━━ RECORD EXTRACTS ━━
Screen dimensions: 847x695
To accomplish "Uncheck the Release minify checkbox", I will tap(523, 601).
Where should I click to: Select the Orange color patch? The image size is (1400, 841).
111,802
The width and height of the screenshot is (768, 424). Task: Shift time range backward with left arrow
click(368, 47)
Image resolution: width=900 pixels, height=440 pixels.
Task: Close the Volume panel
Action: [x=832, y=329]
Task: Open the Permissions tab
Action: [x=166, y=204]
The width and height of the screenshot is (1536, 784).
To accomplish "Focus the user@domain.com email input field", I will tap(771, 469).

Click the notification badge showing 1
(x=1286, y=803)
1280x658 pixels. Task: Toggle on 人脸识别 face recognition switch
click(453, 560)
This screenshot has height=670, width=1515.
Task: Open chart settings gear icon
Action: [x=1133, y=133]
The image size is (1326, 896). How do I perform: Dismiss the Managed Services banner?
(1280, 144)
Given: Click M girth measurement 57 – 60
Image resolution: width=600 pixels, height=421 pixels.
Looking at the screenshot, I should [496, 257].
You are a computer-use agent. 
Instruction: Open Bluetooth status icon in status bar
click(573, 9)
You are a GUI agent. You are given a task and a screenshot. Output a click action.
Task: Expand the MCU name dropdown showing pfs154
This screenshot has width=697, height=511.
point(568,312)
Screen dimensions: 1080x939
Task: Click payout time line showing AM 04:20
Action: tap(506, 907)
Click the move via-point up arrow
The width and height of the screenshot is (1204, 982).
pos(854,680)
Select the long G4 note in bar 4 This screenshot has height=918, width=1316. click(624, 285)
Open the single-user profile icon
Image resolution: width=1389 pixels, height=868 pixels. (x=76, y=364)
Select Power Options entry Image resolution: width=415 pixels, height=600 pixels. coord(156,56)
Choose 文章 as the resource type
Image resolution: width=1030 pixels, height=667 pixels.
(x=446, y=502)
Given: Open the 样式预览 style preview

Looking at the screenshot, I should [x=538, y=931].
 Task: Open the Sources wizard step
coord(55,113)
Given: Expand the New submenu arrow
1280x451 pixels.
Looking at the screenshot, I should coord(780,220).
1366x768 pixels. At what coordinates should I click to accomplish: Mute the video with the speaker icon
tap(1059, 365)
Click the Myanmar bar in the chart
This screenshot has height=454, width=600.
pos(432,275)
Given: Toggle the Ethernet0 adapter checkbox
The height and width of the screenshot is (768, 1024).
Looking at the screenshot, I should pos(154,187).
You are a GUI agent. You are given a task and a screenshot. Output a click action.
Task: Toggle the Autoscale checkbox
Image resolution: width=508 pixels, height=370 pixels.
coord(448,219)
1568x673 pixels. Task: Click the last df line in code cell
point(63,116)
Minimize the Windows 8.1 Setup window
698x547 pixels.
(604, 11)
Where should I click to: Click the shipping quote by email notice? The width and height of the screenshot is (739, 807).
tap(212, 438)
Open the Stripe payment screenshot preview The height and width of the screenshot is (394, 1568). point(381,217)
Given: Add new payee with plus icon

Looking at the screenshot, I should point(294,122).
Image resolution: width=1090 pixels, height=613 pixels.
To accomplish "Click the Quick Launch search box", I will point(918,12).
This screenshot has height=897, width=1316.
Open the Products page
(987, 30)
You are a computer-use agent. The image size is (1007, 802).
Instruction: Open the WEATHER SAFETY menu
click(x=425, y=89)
━━━
EXERCISE GOAL.
Write out an exact transcription of the line with "Minimize the Windows 8.1 Setup window" and of each line after it; stop at the end of the records.

EXERCISE ANSWER.
Minimize the Windows 8.1 Setup window
698x547 pixels.
(604, 11)
Where should I click to: Click the shipping quote by email notice? The width and height of the screenshot is (739, 807).
tap(212, 438)
Open the Stripe payment screenshot preview The height and width of the screenshot is (394, 1568). point(381,217)
Given: Add new payee with plus icon

Looking at the screenshot, I should point(294,122).
Image resolution: width=1090 pixels, height=613 pixels.
To accomplish "Click the Quick Launch search box", I will point(918,12).
This screenshot has height=897, width=1316.
Open the Products page
(987, 30)
You are a computer-use agent. The image size is (1007, 802).
Instruction: Open the WEATHER SAFETY menu
click(x=425, y=89)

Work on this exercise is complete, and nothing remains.